→ **The records**
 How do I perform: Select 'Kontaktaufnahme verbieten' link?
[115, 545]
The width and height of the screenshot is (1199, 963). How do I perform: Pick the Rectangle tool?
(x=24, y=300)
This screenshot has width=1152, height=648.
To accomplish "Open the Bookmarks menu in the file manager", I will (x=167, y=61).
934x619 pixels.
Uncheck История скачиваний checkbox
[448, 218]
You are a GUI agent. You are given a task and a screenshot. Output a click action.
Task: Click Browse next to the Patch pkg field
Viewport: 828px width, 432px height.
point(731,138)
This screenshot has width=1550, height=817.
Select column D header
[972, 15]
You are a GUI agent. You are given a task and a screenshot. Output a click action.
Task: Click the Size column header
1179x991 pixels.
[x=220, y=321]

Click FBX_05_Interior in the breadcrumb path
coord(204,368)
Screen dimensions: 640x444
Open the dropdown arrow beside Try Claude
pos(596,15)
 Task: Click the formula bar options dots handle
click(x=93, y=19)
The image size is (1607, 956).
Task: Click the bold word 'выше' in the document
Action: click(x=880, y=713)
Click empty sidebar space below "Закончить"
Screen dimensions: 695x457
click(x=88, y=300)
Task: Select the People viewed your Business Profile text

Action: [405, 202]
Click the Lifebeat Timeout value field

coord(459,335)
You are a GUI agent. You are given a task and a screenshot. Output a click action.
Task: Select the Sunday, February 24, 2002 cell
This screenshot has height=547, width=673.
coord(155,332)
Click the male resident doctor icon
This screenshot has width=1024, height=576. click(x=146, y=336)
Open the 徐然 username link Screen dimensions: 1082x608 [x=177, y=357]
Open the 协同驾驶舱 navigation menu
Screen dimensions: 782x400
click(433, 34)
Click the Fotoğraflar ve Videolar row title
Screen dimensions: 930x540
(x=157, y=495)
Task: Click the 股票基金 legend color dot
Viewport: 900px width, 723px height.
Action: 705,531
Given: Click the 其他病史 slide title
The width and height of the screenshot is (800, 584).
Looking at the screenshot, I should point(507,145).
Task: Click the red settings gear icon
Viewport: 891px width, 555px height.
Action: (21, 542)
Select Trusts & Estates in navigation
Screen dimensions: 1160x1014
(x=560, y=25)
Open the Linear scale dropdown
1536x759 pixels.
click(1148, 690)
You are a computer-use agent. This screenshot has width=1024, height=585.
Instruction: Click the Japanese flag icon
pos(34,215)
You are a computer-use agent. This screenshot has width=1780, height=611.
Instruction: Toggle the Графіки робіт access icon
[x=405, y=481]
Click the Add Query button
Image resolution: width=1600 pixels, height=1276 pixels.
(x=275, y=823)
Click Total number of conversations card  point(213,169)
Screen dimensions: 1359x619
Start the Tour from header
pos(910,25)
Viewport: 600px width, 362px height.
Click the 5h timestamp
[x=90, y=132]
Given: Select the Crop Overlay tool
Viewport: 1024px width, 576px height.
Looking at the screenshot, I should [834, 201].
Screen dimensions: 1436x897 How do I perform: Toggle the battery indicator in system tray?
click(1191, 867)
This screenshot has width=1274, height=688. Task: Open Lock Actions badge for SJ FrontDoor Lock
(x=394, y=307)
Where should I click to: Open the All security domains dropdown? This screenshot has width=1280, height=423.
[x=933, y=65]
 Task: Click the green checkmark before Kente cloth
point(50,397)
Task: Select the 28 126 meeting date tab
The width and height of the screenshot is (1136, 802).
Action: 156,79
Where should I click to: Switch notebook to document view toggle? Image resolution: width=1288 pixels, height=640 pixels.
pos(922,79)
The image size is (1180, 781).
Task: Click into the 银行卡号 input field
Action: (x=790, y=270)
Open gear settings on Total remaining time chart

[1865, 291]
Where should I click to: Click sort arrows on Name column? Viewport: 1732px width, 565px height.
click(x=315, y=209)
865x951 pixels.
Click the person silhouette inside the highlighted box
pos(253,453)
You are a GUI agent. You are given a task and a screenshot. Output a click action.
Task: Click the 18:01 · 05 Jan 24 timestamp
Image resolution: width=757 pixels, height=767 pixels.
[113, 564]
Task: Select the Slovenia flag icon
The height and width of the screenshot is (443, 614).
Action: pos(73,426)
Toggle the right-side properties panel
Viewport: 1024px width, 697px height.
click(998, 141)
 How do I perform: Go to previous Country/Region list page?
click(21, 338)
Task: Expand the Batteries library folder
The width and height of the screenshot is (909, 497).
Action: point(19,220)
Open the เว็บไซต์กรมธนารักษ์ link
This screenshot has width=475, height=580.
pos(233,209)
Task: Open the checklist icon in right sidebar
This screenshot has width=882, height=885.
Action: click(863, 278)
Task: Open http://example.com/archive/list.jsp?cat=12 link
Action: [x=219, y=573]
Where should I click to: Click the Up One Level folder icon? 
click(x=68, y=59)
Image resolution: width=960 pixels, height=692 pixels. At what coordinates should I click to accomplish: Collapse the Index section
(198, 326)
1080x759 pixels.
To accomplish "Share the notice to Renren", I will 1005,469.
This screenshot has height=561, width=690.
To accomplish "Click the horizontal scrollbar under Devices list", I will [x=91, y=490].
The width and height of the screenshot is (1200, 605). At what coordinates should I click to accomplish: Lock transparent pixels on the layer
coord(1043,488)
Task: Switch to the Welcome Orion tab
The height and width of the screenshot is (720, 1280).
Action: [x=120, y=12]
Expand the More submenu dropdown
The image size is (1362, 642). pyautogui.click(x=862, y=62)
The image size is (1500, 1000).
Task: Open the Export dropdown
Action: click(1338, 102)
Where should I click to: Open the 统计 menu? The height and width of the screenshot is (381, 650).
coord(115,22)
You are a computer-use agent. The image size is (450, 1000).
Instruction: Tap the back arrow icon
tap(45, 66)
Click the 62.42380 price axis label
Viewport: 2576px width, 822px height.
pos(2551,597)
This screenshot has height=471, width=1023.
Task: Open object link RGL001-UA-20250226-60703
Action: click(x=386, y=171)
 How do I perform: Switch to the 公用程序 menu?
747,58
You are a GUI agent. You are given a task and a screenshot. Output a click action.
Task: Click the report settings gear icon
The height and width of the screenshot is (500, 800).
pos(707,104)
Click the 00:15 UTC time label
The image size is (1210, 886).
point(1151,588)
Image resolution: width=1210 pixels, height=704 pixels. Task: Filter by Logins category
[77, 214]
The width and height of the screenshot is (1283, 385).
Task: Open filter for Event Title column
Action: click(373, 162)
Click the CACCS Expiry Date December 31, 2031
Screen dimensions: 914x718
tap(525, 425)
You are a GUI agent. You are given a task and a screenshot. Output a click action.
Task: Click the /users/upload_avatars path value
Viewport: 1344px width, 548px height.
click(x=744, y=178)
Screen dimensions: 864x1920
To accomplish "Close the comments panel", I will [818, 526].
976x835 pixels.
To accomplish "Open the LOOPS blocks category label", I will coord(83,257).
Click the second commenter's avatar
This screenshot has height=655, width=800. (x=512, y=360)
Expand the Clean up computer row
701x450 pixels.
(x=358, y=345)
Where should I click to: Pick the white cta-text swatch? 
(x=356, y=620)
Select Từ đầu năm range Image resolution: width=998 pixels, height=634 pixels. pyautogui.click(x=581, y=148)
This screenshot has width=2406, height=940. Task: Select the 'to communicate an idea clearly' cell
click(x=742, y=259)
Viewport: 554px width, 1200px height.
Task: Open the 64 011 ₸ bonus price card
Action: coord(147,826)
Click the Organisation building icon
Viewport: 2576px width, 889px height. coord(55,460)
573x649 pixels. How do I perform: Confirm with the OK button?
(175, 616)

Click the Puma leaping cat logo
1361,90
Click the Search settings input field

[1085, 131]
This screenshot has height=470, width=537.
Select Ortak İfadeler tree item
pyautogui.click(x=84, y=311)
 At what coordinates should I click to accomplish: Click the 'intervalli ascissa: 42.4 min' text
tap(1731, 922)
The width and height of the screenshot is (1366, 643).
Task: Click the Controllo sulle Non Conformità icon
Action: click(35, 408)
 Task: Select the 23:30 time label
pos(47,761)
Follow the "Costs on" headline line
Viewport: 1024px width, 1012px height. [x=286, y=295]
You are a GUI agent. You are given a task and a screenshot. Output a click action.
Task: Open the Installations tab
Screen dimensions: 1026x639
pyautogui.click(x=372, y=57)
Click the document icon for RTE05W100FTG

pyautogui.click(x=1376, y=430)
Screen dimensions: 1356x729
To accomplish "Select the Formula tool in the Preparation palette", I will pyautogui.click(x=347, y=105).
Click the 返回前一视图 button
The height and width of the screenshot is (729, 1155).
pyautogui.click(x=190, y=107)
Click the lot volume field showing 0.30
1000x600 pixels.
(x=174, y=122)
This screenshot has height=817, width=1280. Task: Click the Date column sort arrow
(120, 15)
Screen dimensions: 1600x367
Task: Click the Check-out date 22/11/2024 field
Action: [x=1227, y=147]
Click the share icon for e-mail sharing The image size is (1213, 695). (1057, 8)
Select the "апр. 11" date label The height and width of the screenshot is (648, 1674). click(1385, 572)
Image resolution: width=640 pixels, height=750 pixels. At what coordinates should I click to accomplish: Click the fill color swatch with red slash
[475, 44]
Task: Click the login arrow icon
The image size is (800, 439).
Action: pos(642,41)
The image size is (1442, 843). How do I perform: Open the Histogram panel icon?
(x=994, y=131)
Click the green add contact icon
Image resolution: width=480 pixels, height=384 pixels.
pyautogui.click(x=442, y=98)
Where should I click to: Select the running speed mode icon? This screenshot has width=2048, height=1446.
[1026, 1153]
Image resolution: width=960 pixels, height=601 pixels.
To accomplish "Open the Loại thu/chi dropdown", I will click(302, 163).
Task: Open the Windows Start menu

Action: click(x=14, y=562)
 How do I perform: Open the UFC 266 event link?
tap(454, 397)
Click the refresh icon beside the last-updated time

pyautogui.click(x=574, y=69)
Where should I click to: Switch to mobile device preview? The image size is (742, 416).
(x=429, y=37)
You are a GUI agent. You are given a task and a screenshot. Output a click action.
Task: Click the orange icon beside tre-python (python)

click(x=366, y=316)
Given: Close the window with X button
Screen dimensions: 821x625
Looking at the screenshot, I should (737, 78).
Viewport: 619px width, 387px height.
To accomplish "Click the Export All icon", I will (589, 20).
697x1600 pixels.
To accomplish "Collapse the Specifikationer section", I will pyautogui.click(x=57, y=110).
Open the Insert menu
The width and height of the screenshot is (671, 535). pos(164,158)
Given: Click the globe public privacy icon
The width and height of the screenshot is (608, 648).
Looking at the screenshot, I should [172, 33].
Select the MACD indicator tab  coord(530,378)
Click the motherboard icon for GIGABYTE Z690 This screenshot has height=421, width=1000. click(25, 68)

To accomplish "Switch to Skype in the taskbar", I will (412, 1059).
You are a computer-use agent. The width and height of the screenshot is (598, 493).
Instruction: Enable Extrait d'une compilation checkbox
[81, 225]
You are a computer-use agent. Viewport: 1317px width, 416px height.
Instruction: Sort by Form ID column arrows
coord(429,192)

→ **Problem to solve**
Given the records above, restate word for word only the lines starting at the one with "Task: Select the 23:30 time label" and ending at the one with "Screen dimensions: 1356x729".

→ **Result of this task**
 Task: Select the 23:30 time label
pos(47,761)
Follow the "Costs on" headline line
Viewport: 1024px width, 1012px height. [x=286, y=295]
You are a GUI agent. You are given a task and a screenshot. Output a click action.
Task: Open the Installations tab
Screen dimensions: 1026x639
pyautogui.click(x=372, y=57)
Click the document icon for RTE05W100FTG

pyautogui.click(x=1376, y=430)
Screen dimensions: 1356x729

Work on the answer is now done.